On 14 February, Tully performed with the Sydney Symphony Orchestra at the final 1970 Sydney Proms concert. This concert featured the world premiere of Peter Sculthorpe's new work Love 200, for orchestra and rock band, with words by Tony Morphett. The work was performed by the SSO, augmented by Tully and singer Jeannie Lewis, conducted by John Hopkins, with Light Show by Ellis D Fogg. A studio performance was recorded by the ABC. Terry Wilson also moonlighted during 1970 as a member of Jeannie Lewis' Gyspy Train.

Between 1976-78 Tully was a regular at the annual Parkerville Amphitheater weekend festivals in Perth.

In 1977, the secretary of the Musicians Union, Harry Bluck, had the band headline a televised rally for youth unemployment in the Perth Supreme Court Gardens. A strong supporter of the band, Bluck encouraged Tully members to begin a self-help group aimed at trying to solve some of the social and other problems prevalent among the contemporary music community of the time. The group held meetings at the Perth Musicians Union every Friday.

Releases
Tully signed with the Australian division of EMI and their self-titled debut LP was released on the EMI's Columbia label in July 1970; it charted well, spending eight weeks in the Top 40 and peaking at No. 8. Around this time Michael Carlos purchased what is said to be the first Moog synthesiser to be imported into Australia, and they became the first local band to use one in live performance.

In late 1970 Richard Lockwood and Ken Firth contributed to the debut LP Hush by Sydney band Extradition, released in June 1971 and now a rare collector's item. Both bands had been closely associated for some time, and shared similar musical outlooks; this led to Extradition members Colin Campbell and Shayna (Karlin) Stewart joining Tully at the start of 1971. Campbell played an important role in the later career of Tully and he wrote or co-wrote a considerable proportion of the material on both the Sea of Joy and Loving is Hard albums.

Terry Wilson and Robert Taylor both left the group in December 1970. According to rock historian Noel McGrath, this was largely due to the fact that Carlos, Firth and Lockwood were adherents of the Meher Baba sect (popularised by devotees like The Who's Pete Townshend) -- an interest Wilson and Taylor reportedly did not share. Taylor was not replaced, and Tully continued to perform without a drummer.

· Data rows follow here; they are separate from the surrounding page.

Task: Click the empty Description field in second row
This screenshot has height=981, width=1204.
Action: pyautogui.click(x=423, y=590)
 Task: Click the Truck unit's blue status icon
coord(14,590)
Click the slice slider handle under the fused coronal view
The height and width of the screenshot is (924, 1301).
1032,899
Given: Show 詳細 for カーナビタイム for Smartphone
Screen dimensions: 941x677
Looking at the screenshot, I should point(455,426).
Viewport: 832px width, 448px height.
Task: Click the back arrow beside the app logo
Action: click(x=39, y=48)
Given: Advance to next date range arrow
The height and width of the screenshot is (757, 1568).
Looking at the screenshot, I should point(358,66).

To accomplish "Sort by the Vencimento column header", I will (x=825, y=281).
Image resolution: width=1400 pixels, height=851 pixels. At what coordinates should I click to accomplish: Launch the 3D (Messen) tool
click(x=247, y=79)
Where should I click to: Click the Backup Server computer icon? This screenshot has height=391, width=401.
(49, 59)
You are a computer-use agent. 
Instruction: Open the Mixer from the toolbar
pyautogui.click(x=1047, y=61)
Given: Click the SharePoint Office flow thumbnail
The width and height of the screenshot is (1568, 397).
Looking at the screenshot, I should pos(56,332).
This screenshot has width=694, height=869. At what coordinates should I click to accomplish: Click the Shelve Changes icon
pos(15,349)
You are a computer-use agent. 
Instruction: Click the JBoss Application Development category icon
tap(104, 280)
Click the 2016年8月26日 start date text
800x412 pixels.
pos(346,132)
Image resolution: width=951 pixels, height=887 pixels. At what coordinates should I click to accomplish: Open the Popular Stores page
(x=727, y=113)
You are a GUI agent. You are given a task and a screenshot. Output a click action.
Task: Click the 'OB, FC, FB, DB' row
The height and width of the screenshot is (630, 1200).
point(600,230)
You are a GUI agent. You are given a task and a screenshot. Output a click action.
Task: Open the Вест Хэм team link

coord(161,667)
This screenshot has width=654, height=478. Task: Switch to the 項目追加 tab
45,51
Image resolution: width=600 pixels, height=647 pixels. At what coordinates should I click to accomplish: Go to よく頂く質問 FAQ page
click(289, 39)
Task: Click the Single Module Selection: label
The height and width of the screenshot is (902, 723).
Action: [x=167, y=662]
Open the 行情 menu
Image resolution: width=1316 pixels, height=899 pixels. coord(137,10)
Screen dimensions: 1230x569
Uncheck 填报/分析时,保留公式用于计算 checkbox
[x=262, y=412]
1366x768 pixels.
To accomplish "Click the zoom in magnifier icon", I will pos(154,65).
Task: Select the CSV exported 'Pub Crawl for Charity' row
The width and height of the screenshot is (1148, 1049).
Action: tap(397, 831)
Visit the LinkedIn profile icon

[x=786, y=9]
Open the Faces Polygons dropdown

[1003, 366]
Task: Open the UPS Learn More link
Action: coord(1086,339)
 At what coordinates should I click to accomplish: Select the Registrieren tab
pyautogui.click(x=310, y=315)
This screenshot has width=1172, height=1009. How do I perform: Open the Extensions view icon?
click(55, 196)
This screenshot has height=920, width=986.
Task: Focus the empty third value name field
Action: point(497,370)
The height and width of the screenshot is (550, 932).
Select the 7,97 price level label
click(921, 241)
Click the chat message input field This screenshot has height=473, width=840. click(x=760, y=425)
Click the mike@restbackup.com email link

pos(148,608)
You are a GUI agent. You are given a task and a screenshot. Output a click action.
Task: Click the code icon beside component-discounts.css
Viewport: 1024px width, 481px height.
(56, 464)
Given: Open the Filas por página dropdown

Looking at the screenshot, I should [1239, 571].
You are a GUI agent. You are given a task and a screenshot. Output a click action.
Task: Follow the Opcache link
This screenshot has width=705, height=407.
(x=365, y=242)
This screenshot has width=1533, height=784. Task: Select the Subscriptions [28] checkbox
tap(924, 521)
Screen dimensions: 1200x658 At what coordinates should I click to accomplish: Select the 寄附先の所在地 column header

In 1971 Tully moved to EMI's new progressive label Harvest, and released their only single, "Krishna Came" / "Lord Baba" (May 1971). This was followed in June by their second LP Sea of Joy, which was also the soundtrack to the surf film of the same name by Paul Witzig, who had also previously worked with Tamam Shud. But just before it was issued Michael Carlos quit the band to rejoin Levi Smith's Clefs. Tully continued on without him for several months before finally splitting. Richard Lockwood had been playing occasionally with Tamam Shud and he joined them full-time when Tully split. Tully had stockpiled enough material prior for EMI to compile a third and final LP which was released in 1972 as the album Loving Is Hard.

Changes
In October 1971 Wilson and Taylor formed the innovative (but short-lived) Space, a band that apparently explored similar musical territory to Roy Wood's Electric Light Orchestra, mixing rock and classical instrumentation. The lineup included guitarist Dave Kain (ex-Dr Kandy's Third Eye), jazz pianist Bobby Gebert (an in-demand session player, who also worked with Tamam Shud and Gulliver Smith), bassist Ian Rilen (later of Blackfeather, Rose Tattoo and X) and cellist Adrian Falk.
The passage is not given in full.